You may disagree with that attitude, but it is certainly not "anti-corporate." I'm sure that the Free Software Foundation welcomes corporations to publish free software, just like they probably dislike individual, non-corporate developers who publish non-free software.
Then, to comply with the GPL, they must license the Apache package as a whole under the GPL. You're correct, the Apache folks claim that the Apache License allows that.
Umm, no. See above. To fulfill the conditions of the GPL, the distribution as a whole has to be under the GPL, so there's nothing Jim could complain about. The only one who could potentially sue here is John (who wrote the Apache-licensed code), if he doesn't consider the terms of the Apache License for his code fulfilled by the distribution under the GPL.
So there is a risk only if the GPL does not fulfill all of the Apache License's requirements. This is what is meant by the term "GPL compatibility": that a license contains only requirements that are also fulfilled by the GPL, so it is possible to distribute that code under the GPL.
The ASF says that this is the case, so if their reading of the licenses is correct, there is no risk.
But I'm not sure the ASF's statement is correct. The Apache License 2.0 contains a patent termination clause that might also affect the use of the program. The GPL clause, on the other hand, only talks about distribution. I am not a lawyer, so I don't think I'm qualified to judge whether or not the license is GPL compatible. But I won't be convinced by the ASF's statement before I have heard some reply from someone at the FSF who is qualified and thinks different.
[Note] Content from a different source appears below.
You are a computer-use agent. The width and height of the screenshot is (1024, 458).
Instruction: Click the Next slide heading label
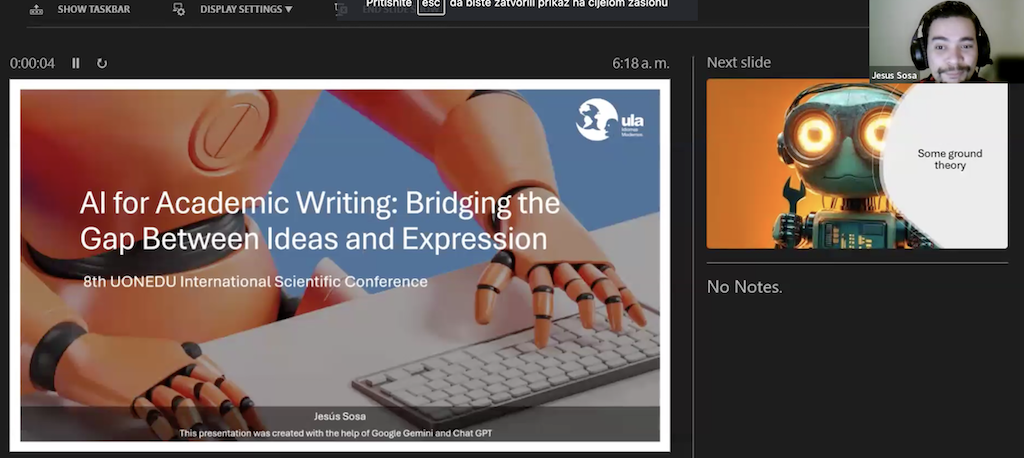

Not true. If you're thinking of the Apache HTTP Server, then you're right, but the ASF is hosting far more software by now, including lots of great libraries. For example, as a Java developer, I regularly use packages developed as part of Apache's Jakarta project. Their logging libraries (Log4J etc.) are also quite widely used, as is for example the Xerces XML parser. I'm sure some of these libraries are also interesting for people who wish to develop free software that is licensed under the GPL.
There are also many programmers that do not enjoy that.
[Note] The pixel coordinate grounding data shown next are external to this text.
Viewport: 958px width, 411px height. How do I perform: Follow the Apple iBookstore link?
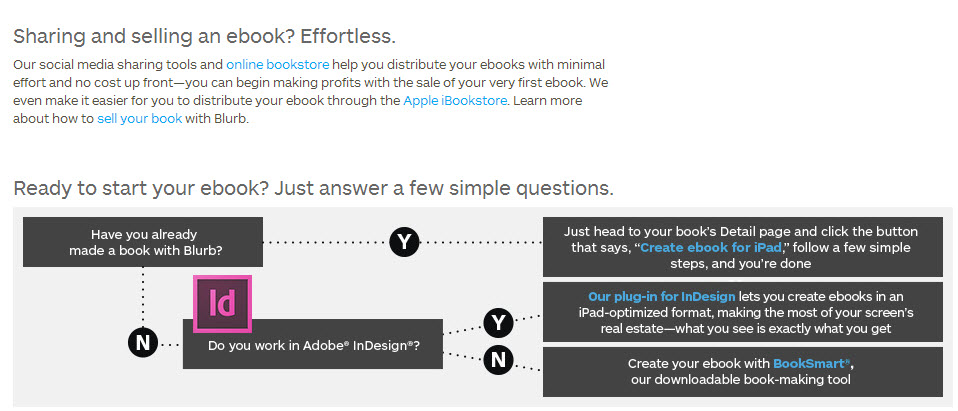tap(455, 101)
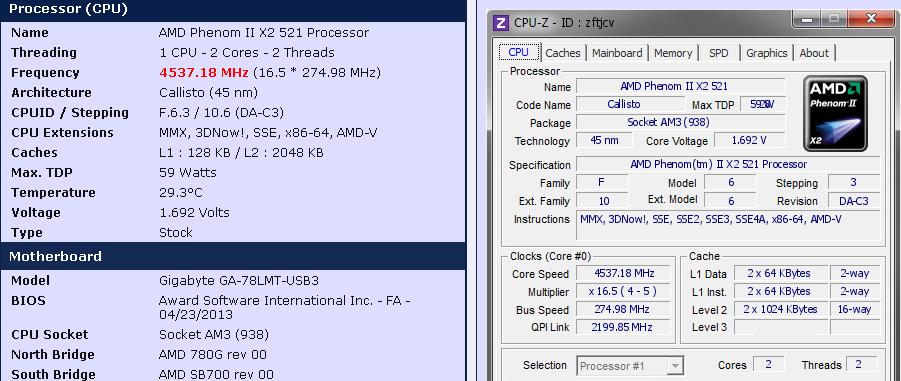Click the CPU-Z maximize button
Viewport: 901px width, 381px height.
click(832, 20)
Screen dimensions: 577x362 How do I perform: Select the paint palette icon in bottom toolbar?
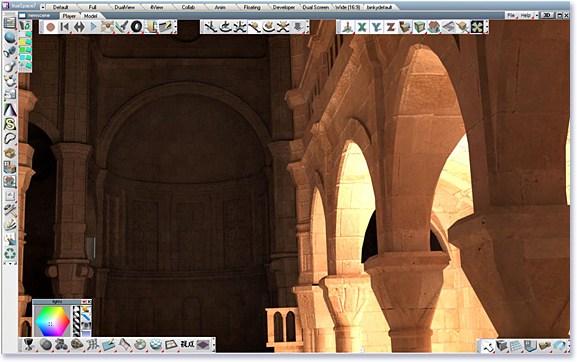click(x=140, y=345)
Excatly. (Why did you hate to say that?)
The community does realize this, that's why there is a huge number of non-copyleft licenses.
Why should they not be criticized? While at the same time you are criticizing the FSF? I think that it is a good thing that there are different approaches to licensing and that different groups are advocating different positions. It allows people to look at the different arguments, and decide for themselves which approach they like best.
Didn't you just advocate tolerance?
Attracting corporations code doesn't seem to be the goal of the FSF.
Uhh, but you realize that using XFree86 4.4 would actually be "stealing" code?
If a distributor ships a GPLed software that was linked with code from XFree86 4.4, he has to violate the license of one of the two programs. Either the resulting code is shipped under the GPL, but that license doesn't include the acknowledgement requirement of XFree86. Or the resulting code is shipped with the additional restriction of requiring the acknowledgement, but then the distributor is violating the GPL which doesn't allow adding any restrictions.
Also, what you've said in a previous posting in this thread ("The FSF/GPL community can't be bothered to give you credit for your work.") is complete bullshit. Take a look at clause 2.c) of the GPL.
This issue isn't at all about not wanting to give credit. This is about not wanting to violate the copyrights of any contributors, which among other things means not to combine things that have incompatible licenses. I think this whole mess is a great counterpoint to SCO's FUD.
No, but they hopefully refuse to link code from these products with GPL-licensed code.
This isn't a problem with, for example, the Apache Web Server, because it doesn't have to be linked to any GPLed code to work.
This is a problem with, for example, your favorite GPL-licensed desktop environment, because that does require linking with XFree86. Which unfortunately is illegal (well, not the linking itself, but redistributing the resulting binary) because the licenses are no longer compatible.